Verde esperanza
Samsara
El frío aquella mañana se sentía más que las anteriores. Desde que empezó el invierno, le costaba cada vez más salir al mercado. Se agarró del brazo de su padre y, dejándose llevar por él, empezó a caminar.
Pararon a saludar a un par de vecinos con los que se encontraban cada día y, al despedirse, los vio. Esos ojos. Verdes, brillantes, enormes. Era lo único que se podía ve de aquella mujer. Eso, y el indiscreto mechón de pelo que se le había escapado de entre los ropajes. Era negro y rizado. También brillante. Pero no tanto como lo eran sus ojos. Esos ojos.
La compra ese día fue extraña. No la conseguía sacar de su mente. Por la noche no pudo dormir. Pasó las horas inventándose el cuerpo de esa mujer. Sólo podía ser bello. No mucho, para no hacer sombra a la mirada, pero lo suficiente para hacer juego con ella. Y la siguiente noche tampoco durmió. Ni todas las demás. Durante el día la buscaba por las calles con la esperanza de que no hubiera sido una alucinación suya. Era tan bella…tenía que serlo. Era imposible que su nariz o su boca desentonaran. Ni siquiera un lunar estaría de más. Deseaba verla y cada día que pasaba sin encontrarse con ella se la imaginaba más bella, cada vez más perfecta.
Le gustaba, por el misterio. No dijo nada a nadie porque esos ojos no los sabría apreciar cualquiera.

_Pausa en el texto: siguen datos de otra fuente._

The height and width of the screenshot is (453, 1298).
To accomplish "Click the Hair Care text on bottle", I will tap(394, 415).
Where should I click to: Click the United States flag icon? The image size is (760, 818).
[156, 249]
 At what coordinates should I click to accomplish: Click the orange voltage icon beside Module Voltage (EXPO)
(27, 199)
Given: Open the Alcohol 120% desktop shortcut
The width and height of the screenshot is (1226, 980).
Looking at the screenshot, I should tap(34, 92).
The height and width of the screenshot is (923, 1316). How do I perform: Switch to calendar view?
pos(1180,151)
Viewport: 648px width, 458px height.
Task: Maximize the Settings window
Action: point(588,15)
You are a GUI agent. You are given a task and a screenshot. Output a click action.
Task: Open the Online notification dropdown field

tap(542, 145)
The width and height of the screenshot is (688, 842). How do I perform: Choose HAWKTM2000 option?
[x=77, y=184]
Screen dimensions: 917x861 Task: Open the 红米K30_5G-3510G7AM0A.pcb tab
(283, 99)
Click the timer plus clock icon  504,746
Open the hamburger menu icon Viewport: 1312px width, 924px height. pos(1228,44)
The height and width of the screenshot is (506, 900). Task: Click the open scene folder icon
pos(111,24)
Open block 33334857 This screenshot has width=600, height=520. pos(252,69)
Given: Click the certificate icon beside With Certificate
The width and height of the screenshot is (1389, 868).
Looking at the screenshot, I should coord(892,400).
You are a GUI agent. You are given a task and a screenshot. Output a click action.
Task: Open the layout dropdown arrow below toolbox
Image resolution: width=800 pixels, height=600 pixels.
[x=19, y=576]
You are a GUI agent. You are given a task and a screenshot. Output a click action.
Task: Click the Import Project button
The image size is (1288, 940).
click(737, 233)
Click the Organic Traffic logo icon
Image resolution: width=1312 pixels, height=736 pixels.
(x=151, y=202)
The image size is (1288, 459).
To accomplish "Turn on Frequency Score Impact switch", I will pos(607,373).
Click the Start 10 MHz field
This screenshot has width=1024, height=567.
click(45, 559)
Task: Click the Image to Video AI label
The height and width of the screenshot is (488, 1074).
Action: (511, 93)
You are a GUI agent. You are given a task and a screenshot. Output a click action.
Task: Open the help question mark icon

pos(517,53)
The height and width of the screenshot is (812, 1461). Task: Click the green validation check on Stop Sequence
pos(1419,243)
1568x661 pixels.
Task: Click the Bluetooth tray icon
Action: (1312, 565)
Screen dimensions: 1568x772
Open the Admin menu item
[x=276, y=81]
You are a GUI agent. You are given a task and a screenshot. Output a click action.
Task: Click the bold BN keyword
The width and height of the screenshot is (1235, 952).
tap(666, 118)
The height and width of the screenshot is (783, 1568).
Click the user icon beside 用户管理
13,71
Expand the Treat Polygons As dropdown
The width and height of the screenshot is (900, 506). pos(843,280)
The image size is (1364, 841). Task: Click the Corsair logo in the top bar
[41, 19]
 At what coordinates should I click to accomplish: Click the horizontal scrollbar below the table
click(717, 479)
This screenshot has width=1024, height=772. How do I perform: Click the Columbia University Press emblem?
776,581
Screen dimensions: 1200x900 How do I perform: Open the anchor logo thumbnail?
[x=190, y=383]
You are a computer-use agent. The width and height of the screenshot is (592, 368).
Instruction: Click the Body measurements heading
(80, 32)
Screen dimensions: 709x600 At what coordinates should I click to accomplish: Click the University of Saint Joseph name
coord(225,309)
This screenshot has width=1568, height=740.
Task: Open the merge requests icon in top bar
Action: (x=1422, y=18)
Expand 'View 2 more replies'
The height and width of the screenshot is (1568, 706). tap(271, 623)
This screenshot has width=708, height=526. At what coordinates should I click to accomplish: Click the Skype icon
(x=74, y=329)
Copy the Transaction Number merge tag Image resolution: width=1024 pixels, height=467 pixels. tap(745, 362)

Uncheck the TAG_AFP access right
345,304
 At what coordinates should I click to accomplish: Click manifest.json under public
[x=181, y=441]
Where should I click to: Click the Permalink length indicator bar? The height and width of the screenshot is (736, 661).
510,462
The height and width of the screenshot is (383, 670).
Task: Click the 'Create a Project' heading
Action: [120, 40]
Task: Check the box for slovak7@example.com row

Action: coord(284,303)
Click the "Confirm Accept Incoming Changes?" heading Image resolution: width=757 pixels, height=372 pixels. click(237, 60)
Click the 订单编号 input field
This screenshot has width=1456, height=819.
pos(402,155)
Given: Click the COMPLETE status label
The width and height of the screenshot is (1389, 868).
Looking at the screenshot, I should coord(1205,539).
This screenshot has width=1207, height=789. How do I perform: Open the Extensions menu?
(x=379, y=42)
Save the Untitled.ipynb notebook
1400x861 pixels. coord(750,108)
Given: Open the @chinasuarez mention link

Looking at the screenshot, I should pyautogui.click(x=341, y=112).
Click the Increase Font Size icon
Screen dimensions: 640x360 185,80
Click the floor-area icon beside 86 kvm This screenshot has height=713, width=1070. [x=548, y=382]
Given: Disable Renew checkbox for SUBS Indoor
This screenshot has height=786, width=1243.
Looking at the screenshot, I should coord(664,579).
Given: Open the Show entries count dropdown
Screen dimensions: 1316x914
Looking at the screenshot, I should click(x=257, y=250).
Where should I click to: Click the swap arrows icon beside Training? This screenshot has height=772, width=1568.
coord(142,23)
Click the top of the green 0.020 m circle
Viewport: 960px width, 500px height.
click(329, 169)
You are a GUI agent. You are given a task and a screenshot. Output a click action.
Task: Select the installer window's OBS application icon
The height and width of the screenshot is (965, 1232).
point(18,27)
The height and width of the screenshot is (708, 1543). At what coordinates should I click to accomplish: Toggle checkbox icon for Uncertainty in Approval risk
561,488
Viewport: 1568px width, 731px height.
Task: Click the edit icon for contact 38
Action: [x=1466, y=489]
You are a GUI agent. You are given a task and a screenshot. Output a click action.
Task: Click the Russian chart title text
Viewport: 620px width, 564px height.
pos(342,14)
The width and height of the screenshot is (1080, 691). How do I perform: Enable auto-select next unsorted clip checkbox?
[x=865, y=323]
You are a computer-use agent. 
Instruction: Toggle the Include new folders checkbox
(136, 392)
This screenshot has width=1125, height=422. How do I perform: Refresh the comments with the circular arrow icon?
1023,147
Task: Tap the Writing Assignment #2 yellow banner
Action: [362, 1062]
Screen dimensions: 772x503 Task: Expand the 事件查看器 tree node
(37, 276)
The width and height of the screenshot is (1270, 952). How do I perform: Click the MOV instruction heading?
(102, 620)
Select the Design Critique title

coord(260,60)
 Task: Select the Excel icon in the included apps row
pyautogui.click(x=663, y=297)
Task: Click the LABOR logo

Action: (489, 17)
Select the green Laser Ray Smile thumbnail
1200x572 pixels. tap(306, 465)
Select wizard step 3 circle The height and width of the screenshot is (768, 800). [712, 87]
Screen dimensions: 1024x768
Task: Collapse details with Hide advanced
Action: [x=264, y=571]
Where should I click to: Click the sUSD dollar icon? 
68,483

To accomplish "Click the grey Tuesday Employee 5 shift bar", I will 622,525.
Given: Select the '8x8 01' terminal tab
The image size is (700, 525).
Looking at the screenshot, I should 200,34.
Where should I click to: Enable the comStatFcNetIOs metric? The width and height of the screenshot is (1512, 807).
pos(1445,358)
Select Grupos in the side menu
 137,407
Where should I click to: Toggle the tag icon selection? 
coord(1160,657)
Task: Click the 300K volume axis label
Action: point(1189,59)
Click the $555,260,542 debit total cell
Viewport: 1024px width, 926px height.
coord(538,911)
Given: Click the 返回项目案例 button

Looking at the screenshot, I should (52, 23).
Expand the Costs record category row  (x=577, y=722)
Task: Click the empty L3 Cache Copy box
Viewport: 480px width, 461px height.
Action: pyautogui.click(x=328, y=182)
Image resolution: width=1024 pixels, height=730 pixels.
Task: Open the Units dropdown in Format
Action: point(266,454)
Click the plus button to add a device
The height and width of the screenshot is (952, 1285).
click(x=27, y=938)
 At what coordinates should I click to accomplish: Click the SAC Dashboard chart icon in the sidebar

Nadie podía saber el tesoro con el que se encontró un día en el mercado. La gente tampoco debía saber cómo su cuerpo se estremecía a oscuras. Pensaba en ella, y ella a cambio, se le aparecía en sueños. Se la imaginaba a su lado y lloraba en silencio.
Sabía perfectamente lo qué le estaba pasando y cada día se decía lo mismo: «¿Por qué yo? ¿Habrá más personas que los hayan visto? ¿Serán un regalo? Conocer esos ojos es como descubrir un mito y eso siempre es un regalo. Menos para mí. ¿Por qué Alá me castiga tanto? ¿No le bastaba con haber escrito que yo naciera mujer, que se divierte haciendo que me enamore de otra? Eso es condenarme sin haber muerto.
Verdes esperanza, la ironía tiene que ser aposta.